Thursday, 12 September, 2002
IWPR

IWPR

Institute for War & Peace Reporting

For two months now, Tbilisi's Ophthalmology Centre has been a battleground between its medical staff and management.


The row flared up when it was announced that staff of pensionable age - women and men over 60 and 65 respectively - would not be eligible to compete for new jobs, when the centre shut down as part of a vast across-the-board reduction in the number of Georgia's hospitals.


When their bosses refused to back down, around 80 doctors, who had been classed as "too old" occupied part of the clinic's courtyard. The dispute then moved to the courtroom, where it is still going on.


"They treat us as if we're nobody, rubbish on the planet," said eye surgeon, Medea Simongulova, one of the leaders of the protest. "How can they send us to live on 14 lari a month?" That sum, equivalent to about seven or eight US dollars, is the value of a pension in Georgia.


However, the court case turns out, it will be too late to save the Ophthalmology Centre, which has now shut down. It is one of 56 medical institutions condemned to closure or reorganisation under the Consolidation and Optimisation Programme, launched in Georgia under the auspices of the World Bank.


Georgia's mammoth medical sector, a legacy of the Soviet era, turned into a significant burden after independence, when the country chose to adopt a western economic model.


"Grandiose multi-storey compounds were built for medical institutions staffed with hundreds of employees and two or three times more bed space was available then was actually needed," said Prof Roman Shakarashvili, head of the Institute of Neurology. "All of this generated enormously high expenditure."


"There was a time when people lay in hospital corridors because all the wards were occupied," said Gaioz Tsintsadze, one of the leading Georgian cardiologists. "However, this was caused by the fact that in the Soviet period there were a lot of patients who stayed on in hospital even when they didn't need in-hospital care. That was because of the large number of perks, such as the free medicines and meals were offered at the hospital."
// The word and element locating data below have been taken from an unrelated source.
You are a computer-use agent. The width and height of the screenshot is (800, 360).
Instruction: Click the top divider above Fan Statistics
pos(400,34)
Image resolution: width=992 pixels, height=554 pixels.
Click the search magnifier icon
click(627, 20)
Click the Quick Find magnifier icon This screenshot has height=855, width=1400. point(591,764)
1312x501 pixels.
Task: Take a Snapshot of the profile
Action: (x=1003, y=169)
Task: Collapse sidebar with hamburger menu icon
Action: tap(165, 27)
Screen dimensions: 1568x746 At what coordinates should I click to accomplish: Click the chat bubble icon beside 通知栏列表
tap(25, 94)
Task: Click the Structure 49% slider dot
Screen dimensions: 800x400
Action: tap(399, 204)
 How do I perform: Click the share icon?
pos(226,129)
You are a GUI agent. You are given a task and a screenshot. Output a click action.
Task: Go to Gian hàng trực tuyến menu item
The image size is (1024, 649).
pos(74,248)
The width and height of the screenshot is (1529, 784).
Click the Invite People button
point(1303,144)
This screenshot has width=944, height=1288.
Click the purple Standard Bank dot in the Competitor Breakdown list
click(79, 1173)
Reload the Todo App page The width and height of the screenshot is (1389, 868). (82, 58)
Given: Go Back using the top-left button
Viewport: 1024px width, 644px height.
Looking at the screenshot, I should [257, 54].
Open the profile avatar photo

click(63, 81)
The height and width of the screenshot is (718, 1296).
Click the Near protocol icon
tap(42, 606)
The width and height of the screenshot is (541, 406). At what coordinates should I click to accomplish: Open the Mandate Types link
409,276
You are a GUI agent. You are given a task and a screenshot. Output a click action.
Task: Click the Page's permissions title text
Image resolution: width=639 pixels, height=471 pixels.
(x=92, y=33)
In the 1990s, the bloated health system was an obvious target for budget cuts by the cash-strapped Georgian government. A World Bank-sponsored programme advocated closing down a lot of medical institutions and transferring their functions to selected strategic hospitals. Under the initiative, the number in the capital will be cut from 70 to 12 in five to seven years' time. It will mean that half the 30,000 doctors currently working throughout Georgia will lose their jobs.


"Doctors who are devoted to their profession and their patents will be thrown onto the streets!" said Academician Zurab Robakidze, of Tbilisi's Hematology and Transfusion Institute, one of the hospitals selected for closure.


It is being amalgamated with the Georgian Oncology Center and only 13 of the current staff of 380 will survive the merger. "So what will the remaining people do?" Robakidze asked rhetorically. "Set up stalls and sell groceries?"


According to Giorgy Nikolaishvili, head of the World Bank department of the Ministry of Health and Social Care, efforts will made to spare licensed and relatively young doctors in the cull.


Sacked hospital staff are being offered compensation, worth between 1,000 - 3,000 lari (500 to 1500 US dollars) for physicians and 200-300 for nurses. These sums include both the government's debts in unpaid salaries to the employees and a discharge bonus.


Many Georgian doctors are supporting the programme as a necessary measure, despite its ferocity.


"There were four cardiology centres in Tbilisi in Soviet times," said Gaioz Tsintsadze. "After the collapse of the USSR, both cardiology clinics and others mushroomed on every corner. The government cannot sustain so many clinics and it is natural that their number should be reduced. Central clinics will assume the function of those clinics, which do not always have enough patients."


The World Bank programme has so far been confined to Tbilisi, so the row over the Ophthalmology Centre will be a test case for the rest of the country.